EXERCISE BRIEF: Please identify every line in the records below that contains the word "from", and copy each of those lines in full.
* begin TASK INPUT *
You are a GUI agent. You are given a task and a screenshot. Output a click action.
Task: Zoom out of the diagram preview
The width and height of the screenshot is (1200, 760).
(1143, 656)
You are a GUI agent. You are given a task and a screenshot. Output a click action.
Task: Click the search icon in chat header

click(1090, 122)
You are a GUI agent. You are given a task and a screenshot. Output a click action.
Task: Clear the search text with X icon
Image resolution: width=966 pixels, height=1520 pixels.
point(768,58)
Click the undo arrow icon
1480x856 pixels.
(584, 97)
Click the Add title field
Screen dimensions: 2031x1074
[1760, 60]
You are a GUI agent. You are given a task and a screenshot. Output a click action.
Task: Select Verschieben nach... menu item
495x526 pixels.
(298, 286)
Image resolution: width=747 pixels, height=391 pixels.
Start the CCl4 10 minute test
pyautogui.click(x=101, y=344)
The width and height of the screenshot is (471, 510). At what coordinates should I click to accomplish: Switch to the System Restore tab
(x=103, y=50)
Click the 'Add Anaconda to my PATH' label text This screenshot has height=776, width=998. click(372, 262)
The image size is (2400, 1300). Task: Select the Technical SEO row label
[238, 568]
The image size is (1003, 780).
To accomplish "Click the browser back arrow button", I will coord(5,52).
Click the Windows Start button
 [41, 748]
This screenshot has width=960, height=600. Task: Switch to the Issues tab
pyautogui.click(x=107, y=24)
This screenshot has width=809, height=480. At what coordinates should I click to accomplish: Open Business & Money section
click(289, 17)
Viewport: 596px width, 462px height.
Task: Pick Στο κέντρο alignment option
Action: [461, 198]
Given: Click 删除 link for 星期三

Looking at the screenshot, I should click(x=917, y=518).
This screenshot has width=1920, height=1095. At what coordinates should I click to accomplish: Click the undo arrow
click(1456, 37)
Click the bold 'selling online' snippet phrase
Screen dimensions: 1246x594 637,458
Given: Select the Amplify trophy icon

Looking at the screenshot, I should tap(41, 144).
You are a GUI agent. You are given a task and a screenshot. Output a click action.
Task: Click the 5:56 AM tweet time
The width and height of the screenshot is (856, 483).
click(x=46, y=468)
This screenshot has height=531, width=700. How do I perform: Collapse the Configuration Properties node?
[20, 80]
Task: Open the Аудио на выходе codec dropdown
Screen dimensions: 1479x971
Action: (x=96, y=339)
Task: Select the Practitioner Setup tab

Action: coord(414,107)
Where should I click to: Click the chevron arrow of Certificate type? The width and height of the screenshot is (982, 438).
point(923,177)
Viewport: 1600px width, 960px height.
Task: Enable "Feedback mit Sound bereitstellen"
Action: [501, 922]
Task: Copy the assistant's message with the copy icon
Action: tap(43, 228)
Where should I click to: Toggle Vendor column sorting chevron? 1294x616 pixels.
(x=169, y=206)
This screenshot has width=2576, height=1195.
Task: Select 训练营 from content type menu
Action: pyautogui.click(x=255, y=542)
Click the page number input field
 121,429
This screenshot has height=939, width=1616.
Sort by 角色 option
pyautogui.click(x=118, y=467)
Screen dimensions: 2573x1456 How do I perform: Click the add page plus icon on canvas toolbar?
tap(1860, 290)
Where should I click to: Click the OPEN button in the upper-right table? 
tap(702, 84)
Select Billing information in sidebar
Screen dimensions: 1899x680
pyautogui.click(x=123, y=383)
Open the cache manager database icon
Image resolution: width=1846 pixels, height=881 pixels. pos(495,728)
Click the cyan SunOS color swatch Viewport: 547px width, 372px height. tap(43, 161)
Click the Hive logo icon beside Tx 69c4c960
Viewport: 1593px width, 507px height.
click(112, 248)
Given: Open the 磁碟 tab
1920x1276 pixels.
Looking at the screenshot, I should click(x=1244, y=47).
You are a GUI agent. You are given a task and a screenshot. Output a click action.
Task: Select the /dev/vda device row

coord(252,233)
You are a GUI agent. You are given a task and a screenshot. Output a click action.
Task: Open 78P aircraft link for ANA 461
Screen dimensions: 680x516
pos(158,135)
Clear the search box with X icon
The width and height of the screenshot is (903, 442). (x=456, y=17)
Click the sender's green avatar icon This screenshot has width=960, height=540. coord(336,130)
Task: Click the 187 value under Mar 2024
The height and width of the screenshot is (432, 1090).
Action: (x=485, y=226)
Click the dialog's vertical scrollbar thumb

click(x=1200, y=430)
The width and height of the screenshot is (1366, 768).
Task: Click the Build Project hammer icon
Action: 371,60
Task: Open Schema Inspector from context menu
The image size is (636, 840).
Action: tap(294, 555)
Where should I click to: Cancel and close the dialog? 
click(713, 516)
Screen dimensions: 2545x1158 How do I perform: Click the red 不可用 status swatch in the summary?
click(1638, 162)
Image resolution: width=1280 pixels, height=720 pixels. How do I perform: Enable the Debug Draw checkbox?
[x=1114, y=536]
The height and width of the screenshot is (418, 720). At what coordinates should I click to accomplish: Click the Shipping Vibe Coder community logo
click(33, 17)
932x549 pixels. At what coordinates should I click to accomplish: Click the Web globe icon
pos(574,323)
* end TASK INPUT *
WRITTEN REPLY:
Task: Select 训练营 from content type menu
Task: Open Schema Inspector from context menu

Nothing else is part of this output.